The flue gas dust content of a conventional grate combustion boiler is more than 1000 mg/nm3. This is why such boilers are equipped with compressed air soot cleaning systems, the disadvantage of which is dust discharges that exceed emission requirements and leave an environmental footprint.

In grate combustion boilers the thickness of the glowing ember bed is initially around 30 cm. The grate moves the ember bed so that the whole bed is burned after travelling along the whole length of the grate. The grate’s movement should always be adjusted to the power output of the boiler and the type of fuel used.

In our WID/IED compliant waste wood gasification boilers combustion is not regulated by moving grates. The thick ember bed remains still and the grate moves simply to cut ash from under the ember bed. The regulation of combustion in our WID compliant waste wood gasification boilers is simpler because only the combustion air needs adjusting.

The regulation happens automatically even if the quality, size or moisture content of the fuel changes. Gasification combustion adjusts to the changes in boiler load much faster than grate combustion.
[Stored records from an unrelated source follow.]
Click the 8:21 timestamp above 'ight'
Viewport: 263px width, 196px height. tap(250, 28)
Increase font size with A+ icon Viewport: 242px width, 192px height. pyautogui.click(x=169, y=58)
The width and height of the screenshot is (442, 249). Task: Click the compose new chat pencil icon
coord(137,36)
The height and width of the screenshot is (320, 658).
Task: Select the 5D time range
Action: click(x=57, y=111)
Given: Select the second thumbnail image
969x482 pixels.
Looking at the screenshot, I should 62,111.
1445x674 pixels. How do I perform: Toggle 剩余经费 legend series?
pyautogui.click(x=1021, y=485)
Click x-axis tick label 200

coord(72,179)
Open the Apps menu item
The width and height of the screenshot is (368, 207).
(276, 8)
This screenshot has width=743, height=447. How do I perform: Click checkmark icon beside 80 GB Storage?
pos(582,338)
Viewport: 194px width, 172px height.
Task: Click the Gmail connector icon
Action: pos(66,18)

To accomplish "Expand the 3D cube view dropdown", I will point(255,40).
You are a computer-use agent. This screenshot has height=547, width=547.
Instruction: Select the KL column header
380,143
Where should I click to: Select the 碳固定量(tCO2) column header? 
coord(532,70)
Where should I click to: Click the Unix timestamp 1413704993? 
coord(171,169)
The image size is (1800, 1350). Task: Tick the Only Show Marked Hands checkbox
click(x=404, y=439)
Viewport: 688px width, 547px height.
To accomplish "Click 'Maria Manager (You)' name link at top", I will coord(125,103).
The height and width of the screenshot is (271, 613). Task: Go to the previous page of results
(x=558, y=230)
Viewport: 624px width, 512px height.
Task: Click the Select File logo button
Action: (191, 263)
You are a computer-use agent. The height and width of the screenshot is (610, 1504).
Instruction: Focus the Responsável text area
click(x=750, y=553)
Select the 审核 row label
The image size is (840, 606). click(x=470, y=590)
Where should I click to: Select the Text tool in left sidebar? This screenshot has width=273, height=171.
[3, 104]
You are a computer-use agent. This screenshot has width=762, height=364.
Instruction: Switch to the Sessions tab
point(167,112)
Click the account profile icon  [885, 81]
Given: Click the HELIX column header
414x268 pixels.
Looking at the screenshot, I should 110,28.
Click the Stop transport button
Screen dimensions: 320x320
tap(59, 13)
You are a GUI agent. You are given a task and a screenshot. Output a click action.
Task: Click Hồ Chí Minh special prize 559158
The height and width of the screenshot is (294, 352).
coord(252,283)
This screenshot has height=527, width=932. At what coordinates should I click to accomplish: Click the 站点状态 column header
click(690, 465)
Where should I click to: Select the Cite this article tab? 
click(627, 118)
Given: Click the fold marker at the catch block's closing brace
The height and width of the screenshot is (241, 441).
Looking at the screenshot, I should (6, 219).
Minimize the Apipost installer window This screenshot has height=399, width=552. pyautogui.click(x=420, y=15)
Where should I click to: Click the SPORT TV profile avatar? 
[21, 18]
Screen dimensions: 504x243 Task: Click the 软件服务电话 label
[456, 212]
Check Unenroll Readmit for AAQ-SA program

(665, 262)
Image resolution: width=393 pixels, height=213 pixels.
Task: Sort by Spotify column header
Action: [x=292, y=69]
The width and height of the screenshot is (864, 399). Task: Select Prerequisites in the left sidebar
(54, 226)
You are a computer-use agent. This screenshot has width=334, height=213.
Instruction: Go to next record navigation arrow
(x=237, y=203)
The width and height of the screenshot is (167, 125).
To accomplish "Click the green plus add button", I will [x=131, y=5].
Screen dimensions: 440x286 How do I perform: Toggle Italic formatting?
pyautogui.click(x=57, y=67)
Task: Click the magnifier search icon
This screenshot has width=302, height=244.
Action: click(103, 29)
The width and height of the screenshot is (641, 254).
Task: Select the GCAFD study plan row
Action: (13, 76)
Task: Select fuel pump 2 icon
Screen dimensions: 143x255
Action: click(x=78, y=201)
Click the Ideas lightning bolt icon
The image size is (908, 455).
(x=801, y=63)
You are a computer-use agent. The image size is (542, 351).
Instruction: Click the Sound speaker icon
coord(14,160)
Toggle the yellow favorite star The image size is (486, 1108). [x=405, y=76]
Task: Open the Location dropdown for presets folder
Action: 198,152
On top of the thick glowing ember bed there are still more than 2 metres of waste wood fuel in the internal silo. In case of a power cut or other disruption, the boiler runs standby and can restart automatically within another 3 days if the problem is fixed.
In a grate combustion boiler even short-term disruptions may cause the thin ember bed to burn down completely and the boiler requires many hours work to start and reach its required output.